David Leonhardt has a smart column in today's NYT that takes on the "more care is better" idea with some cold, hard facts. Leonhardt frames his story on the idea that we need to say "no" a lot more, starting with CT scans, and more.
It’s not just CT scans. Caesarean births have become more common, with little benefit to babies and significant burden to mothers. Men who would never have died from prostate cancer have been treated for it and left incontinent or impotent. Cardiac stenting and bypasses, with all their side effects, have become popular partly because people believe they reduce heart attacks. For many patients, the evidence suggests, that’s not true.

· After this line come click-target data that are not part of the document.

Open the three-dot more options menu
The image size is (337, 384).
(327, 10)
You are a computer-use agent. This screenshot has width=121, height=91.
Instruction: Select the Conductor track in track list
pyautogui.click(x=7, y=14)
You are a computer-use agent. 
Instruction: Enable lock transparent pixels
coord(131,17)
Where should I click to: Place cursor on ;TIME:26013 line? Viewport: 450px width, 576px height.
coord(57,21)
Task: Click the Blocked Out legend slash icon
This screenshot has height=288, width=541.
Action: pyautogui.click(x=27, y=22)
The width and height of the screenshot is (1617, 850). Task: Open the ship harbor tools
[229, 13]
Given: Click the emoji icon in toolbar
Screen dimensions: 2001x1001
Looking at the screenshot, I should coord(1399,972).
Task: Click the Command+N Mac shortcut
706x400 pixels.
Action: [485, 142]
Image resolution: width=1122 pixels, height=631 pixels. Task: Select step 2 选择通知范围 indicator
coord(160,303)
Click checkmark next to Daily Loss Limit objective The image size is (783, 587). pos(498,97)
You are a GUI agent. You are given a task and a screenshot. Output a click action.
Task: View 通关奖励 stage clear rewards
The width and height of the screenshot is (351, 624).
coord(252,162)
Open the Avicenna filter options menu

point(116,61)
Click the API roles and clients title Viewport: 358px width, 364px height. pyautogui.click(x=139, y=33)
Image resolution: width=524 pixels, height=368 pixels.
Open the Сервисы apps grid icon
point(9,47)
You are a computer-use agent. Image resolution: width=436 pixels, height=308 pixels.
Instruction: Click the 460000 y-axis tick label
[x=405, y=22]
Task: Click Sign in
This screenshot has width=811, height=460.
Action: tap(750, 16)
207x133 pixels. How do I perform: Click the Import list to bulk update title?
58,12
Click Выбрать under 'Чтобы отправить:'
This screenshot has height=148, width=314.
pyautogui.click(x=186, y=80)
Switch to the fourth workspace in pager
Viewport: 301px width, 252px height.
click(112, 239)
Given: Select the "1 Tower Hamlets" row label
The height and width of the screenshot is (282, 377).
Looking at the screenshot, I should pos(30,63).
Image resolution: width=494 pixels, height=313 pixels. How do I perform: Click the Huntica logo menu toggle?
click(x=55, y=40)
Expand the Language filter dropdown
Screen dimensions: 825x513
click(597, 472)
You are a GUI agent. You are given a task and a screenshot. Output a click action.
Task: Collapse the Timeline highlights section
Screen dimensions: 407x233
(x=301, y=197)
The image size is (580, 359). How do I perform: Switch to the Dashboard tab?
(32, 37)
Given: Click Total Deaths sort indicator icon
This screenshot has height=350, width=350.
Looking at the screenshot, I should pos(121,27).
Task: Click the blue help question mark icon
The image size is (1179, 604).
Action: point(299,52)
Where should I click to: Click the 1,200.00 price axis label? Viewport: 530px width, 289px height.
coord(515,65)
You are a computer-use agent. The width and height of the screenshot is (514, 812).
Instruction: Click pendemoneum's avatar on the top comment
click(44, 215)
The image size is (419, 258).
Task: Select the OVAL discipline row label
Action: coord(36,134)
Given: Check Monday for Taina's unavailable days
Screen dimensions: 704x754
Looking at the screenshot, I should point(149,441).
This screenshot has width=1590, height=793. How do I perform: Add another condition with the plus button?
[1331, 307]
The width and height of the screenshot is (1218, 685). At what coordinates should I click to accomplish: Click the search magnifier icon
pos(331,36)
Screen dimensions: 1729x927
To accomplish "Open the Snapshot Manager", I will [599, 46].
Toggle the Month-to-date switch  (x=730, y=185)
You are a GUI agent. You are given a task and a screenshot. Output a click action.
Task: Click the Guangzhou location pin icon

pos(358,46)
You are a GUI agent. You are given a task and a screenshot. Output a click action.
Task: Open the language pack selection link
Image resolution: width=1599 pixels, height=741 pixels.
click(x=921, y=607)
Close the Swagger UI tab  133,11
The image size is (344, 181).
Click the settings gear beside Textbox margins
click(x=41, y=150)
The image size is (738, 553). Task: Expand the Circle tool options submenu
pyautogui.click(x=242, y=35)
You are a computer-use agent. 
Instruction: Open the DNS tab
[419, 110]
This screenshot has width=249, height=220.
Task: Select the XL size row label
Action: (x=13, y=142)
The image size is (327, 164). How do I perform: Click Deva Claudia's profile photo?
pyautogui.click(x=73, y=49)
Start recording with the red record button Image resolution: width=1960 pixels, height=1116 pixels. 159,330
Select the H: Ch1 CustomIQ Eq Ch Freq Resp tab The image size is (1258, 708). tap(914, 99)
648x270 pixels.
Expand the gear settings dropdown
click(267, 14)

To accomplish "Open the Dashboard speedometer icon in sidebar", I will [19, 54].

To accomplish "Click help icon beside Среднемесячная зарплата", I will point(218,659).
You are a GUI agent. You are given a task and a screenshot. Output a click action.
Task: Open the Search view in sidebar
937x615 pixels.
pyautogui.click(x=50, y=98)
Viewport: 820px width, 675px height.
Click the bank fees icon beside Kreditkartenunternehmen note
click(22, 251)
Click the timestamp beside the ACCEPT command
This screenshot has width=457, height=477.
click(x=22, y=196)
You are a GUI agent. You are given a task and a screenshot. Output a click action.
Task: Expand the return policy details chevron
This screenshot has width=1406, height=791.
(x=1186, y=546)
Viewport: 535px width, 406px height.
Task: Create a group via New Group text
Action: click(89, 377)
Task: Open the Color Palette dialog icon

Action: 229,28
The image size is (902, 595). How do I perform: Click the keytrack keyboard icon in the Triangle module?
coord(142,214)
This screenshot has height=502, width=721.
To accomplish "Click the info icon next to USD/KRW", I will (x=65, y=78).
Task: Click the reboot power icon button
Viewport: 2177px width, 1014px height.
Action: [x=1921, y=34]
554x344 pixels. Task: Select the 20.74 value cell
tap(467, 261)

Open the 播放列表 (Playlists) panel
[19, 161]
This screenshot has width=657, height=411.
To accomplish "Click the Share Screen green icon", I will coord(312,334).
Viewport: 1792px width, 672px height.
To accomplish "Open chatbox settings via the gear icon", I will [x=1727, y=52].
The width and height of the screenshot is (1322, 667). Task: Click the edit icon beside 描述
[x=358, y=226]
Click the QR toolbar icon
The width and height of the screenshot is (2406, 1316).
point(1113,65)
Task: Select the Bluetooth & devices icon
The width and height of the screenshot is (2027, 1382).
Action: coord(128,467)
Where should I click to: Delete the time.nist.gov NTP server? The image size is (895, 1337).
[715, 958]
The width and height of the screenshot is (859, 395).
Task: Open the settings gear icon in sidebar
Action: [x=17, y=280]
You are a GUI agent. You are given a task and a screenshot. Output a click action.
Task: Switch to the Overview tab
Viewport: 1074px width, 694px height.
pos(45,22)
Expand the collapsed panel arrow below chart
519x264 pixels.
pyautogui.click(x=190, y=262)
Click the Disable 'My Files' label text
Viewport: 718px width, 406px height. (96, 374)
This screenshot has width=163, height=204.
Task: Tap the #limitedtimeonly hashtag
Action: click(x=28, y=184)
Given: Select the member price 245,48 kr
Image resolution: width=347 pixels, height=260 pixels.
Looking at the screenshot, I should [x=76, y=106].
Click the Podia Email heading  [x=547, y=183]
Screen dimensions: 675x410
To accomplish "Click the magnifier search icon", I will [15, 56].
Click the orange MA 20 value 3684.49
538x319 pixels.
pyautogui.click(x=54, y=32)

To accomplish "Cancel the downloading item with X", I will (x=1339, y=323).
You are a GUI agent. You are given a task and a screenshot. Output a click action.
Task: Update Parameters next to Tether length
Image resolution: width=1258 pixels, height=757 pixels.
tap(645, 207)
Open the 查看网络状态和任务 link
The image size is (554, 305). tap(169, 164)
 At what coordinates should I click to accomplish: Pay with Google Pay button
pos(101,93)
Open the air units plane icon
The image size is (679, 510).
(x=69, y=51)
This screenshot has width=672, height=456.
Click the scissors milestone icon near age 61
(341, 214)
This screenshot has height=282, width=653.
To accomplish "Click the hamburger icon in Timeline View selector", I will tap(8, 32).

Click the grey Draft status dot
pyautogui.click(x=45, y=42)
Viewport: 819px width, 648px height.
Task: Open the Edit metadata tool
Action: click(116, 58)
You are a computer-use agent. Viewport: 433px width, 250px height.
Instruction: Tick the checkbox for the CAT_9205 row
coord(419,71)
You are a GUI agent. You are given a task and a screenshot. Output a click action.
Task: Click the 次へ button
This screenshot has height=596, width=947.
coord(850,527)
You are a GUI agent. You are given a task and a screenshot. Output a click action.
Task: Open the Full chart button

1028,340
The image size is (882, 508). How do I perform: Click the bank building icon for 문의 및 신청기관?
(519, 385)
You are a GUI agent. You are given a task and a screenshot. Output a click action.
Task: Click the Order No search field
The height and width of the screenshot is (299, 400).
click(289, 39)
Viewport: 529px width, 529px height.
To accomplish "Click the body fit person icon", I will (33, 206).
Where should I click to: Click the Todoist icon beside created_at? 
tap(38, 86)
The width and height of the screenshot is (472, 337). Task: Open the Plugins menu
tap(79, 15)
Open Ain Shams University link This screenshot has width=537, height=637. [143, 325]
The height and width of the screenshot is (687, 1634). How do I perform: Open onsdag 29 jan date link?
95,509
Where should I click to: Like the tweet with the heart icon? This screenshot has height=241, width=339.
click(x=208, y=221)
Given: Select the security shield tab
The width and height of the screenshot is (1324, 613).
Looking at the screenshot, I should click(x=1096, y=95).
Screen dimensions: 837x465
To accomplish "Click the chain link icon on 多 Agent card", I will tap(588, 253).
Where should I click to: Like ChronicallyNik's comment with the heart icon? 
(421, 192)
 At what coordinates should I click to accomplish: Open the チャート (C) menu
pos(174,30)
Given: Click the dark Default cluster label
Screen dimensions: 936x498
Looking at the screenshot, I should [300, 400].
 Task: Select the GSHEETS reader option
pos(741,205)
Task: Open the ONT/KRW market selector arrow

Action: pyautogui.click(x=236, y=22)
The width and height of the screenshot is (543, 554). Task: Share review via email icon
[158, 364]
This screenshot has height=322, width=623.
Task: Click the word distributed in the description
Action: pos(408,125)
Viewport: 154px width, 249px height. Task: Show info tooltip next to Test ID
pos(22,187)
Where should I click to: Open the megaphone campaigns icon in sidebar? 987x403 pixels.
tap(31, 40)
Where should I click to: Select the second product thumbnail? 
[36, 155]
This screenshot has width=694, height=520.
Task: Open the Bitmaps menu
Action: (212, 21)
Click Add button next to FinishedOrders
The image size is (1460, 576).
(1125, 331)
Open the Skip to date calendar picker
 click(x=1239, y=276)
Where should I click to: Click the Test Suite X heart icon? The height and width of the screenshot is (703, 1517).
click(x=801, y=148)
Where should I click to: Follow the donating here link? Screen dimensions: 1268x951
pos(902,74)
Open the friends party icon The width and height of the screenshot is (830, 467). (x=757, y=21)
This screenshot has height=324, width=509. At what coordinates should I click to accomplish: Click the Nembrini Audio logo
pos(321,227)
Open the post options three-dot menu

Advocates for less intensive medicine have been too timid about all this. They often come across as bean counters, while the try-anything crowd occupies the moral high ground. The reality, though, is that unnecessary care causes a lot of pain and even death.
Being the economics writer, Leonhardt's focus is on keeping costs down, but there are benefits for individual patients here, too. It's worth remembering that a lot of this care comes in late-stage disease, when the margin for improving lives is slim - in fact, when late-stage interventions can often be detreminental to life.
We tend to think that throwing more resources at a problem can solve it, but just as that doesn't work in technology - see the myth of the man-month - so it can be ineffective in healthcare. But actually convincing people that they're wrong on this point - which we feel in our bones, despite the evidence - will take some work.
UPDATE: A nifty comment on the same article from Health Beat: "...An increased focus on learning to communicate risk and benefit effectively and by ramping up the patient’s role in decision-making will be far more important in reducing health care costs than learning to “say no.”"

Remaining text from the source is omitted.